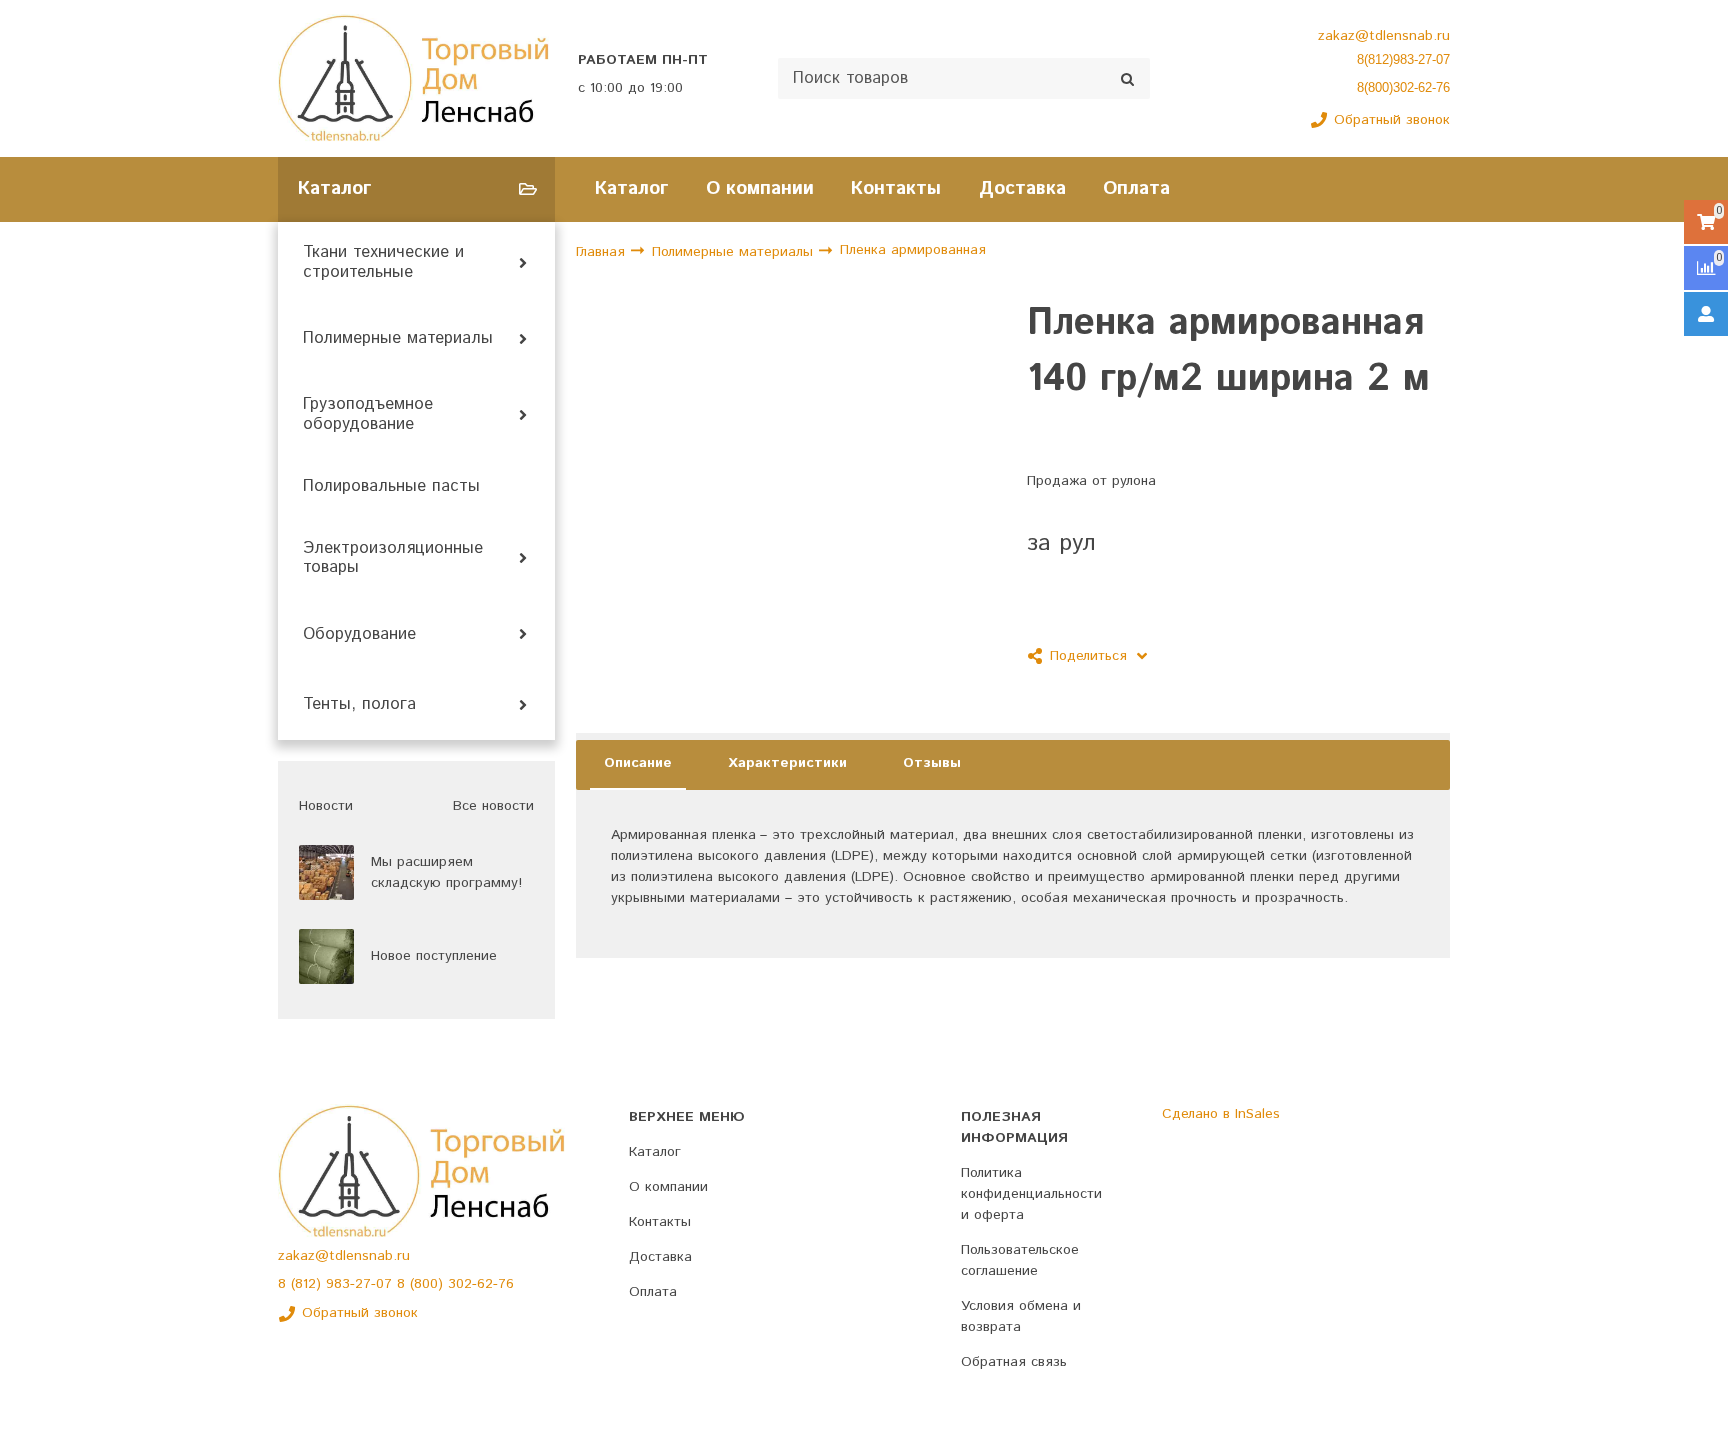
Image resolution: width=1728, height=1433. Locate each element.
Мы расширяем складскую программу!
━━━━━━
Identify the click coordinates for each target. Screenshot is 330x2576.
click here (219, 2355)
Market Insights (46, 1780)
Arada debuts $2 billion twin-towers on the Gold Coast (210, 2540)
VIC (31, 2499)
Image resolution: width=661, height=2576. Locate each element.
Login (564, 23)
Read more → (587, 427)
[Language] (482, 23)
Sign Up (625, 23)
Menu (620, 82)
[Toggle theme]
━━━━━━
Print exactly the lines above, between the one holding "VIC (31, 2499)" and the one holding "[Toggle theme]", inclusive, and nothing besides.

ANSWER BELOW:
VIC (31, 2499)
Image resolution: width=661, height=2576. Locate each element.
Login (564, 23)
Read more → (587, 427)
[Language] (482, 23)
Sign Up (625, 23)
Menu (620, 82)
[Toggle theme]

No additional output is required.